A Church of Living Stones


As I mentioned yesterday, I've been attending some of the Festival of Homiletics, a preaching conference that is being held in San Antonio this week.  

Being in a room full of a couple thousand pastors and church leaders has been a great experience, but it also has been a sharp reminder of the very real issues facing the Church right now.  The Church is going through a reformation, and reformations are painful.  

Not all followers of Jesus who call the Church home, receive the evidence of that reformation with the same enthusiasm.  It's pretty clear that the Church is sharply divided over many of the same issues that divide our society.  

I read something today by E. Stanley Jones that spoke to me.  He wrote, [The Church] must be held together by a single-minded devotion [to Christ]; otherwise we begin to disintegrate."  

I've been watching the news lately, and it's disturbing on so many levels.
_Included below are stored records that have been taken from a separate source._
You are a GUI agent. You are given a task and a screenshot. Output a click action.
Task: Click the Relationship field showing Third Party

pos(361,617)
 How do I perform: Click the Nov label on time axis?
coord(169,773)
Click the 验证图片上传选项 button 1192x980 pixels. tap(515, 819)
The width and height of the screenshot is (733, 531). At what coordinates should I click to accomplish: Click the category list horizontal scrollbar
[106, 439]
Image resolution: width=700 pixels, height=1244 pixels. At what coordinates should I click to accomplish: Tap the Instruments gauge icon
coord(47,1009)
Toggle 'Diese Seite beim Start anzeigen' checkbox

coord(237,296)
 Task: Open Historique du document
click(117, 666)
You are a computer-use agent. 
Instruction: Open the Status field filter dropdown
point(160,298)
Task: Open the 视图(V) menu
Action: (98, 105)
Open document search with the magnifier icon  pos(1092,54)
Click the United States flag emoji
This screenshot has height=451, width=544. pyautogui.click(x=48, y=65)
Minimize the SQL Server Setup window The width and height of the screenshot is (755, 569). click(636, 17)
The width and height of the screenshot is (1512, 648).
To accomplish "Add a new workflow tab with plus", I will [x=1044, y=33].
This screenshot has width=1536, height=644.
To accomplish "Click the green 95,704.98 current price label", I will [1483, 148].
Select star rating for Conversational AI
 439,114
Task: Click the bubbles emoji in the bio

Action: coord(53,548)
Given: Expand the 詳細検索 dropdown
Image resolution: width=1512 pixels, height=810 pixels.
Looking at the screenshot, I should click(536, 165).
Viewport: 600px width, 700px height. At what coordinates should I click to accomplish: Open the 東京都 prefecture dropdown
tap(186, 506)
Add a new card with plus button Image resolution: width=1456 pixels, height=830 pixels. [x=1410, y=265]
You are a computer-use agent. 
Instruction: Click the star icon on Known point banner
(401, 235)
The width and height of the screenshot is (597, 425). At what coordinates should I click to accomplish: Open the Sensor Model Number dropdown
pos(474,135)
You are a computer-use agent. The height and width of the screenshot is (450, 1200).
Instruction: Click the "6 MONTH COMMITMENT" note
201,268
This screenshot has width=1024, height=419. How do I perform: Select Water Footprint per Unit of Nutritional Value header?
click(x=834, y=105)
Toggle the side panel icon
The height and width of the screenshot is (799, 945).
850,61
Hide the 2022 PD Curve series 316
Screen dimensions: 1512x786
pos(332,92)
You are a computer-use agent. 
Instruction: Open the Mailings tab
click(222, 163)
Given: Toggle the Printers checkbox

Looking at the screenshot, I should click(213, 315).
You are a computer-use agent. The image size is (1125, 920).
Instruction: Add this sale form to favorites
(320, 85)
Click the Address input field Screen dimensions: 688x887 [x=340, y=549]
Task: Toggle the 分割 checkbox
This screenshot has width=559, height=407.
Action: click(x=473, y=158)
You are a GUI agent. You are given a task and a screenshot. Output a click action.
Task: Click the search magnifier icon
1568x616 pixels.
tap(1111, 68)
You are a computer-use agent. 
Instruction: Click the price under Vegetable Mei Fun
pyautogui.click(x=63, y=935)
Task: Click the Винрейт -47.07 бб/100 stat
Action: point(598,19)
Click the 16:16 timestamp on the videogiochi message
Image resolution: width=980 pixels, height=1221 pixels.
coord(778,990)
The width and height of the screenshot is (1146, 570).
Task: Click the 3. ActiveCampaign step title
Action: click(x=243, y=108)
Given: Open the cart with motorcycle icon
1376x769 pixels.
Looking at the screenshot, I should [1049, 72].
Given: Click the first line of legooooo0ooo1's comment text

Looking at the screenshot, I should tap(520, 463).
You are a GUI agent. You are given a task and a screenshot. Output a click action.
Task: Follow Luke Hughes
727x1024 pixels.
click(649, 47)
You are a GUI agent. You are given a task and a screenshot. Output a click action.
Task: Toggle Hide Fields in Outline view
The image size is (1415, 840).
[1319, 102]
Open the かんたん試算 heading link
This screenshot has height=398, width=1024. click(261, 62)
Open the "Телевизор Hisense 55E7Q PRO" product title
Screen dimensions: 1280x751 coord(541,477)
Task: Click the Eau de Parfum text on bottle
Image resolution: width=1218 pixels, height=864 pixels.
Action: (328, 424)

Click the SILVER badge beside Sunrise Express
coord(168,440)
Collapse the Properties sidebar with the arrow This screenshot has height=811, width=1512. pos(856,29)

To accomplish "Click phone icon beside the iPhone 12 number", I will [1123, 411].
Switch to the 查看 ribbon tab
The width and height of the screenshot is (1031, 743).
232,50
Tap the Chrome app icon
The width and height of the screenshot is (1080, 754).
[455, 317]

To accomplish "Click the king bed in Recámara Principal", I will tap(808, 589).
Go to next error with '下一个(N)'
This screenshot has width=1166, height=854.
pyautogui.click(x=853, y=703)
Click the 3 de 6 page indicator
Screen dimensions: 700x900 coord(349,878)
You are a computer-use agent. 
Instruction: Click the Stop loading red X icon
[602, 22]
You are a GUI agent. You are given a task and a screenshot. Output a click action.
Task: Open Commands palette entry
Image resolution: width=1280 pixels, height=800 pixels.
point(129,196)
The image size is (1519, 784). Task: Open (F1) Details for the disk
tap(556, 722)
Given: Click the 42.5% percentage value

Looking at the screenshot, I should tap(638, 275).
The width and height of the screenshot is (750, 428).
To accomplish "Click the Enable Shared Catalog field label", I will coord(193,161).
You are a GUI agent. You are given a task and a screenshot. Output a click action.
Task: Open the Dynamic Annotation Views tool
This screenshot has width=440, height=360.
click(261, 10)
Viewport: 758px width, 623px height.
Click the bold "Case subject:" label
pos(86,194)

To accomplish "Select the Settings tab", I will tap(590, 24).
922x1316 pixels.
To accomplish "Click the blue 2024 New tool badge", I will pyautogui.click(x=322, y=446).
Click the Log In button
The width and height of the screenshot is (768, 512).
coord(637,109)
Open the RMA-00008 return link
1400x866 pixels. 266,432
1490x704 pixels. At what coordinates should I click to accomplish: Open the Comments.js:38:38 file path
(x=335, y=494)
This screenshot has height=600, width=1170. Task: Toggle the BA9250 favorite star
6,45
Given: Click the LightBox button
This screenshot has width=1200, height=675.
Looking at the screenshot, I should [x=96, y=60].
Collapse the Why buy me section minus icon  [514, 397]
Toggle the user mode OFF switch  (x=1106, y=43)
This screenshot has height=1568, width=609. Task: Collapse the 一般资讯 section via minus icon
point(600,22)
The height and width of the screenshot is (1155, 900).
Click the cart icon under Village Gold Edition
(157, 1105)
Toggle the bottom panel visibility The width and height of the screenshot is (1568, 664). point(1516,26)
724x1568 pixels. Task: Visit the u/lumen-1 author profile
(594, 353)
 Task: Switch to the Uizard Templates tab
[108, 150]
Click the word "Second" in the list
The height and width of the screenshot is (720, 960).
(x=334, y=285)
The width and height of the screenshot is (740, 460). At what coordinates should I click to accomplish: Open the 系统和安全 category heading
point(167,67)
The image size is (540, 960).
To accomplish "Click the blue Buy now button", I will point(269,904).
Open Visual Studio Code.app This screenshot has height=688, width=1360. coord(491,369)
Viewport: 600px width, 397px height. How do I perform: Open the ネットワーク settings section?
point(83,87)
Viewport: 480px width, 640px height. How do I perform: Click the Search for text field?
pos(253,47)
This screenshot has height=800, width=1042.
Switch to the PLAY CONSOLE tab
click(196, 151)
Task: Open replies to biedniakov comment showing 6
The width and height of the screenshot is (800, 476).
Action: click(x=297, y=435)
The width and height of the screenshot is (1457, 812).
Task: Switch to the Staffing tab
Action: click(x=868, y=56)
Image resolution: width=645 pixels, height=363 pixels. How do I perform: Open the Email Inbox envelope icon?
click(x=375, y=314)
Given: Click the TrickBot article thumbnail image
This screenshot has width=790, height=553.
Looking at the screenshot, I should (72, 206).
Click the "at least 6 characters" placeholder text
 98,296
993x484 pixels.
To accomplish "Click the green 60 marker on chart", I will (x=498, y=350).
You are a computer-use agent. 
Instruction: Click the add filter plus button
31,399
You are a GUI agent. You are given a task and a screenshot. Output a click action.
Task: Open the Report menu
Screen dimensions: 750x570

Our society is seemingly being torn apart by constant partisan divisions in politics, a growing economic divide between rich and poor, fierce and destructive debates over social issues, and so much more.  

It's time for the Church to step into this growing divide and speak grace and peace, to put aside our petty theological differences and show the world what it looks like when followers of Jesus actually demonstrate they know Him.  

In 1 Peter we read the following reminder of our identity as the Church: 

"As you come to him, the living Stone--rejected by human beings, but chosen by God and precious to him--you also, like living stones are being built into a spiritual house to be a holy priesthood, offering spiritual sacrifices acceptable to God through Jesus Christ."  

I get it.  Things haven't been great in Christian world for some time.  The Church has taken more than it's share of hits.  Many of us find ourselves apologizing on behalf of the Church and other Christians more than we'd like.  

But, as Thomas Merton wrote, "No matter how low you may have fallen in our own esteem, bear in mind that if you delve deeply into yourself you will discover holiness there."  

May you look deeply within her, and discover the beauty and value of the Church of Jesus.  May you dedicate yourself to the task of reformation and transformation of the Church so that the world may know Jesus in a new light--the light shone by His followers, who are single-minded in their devotion to Him.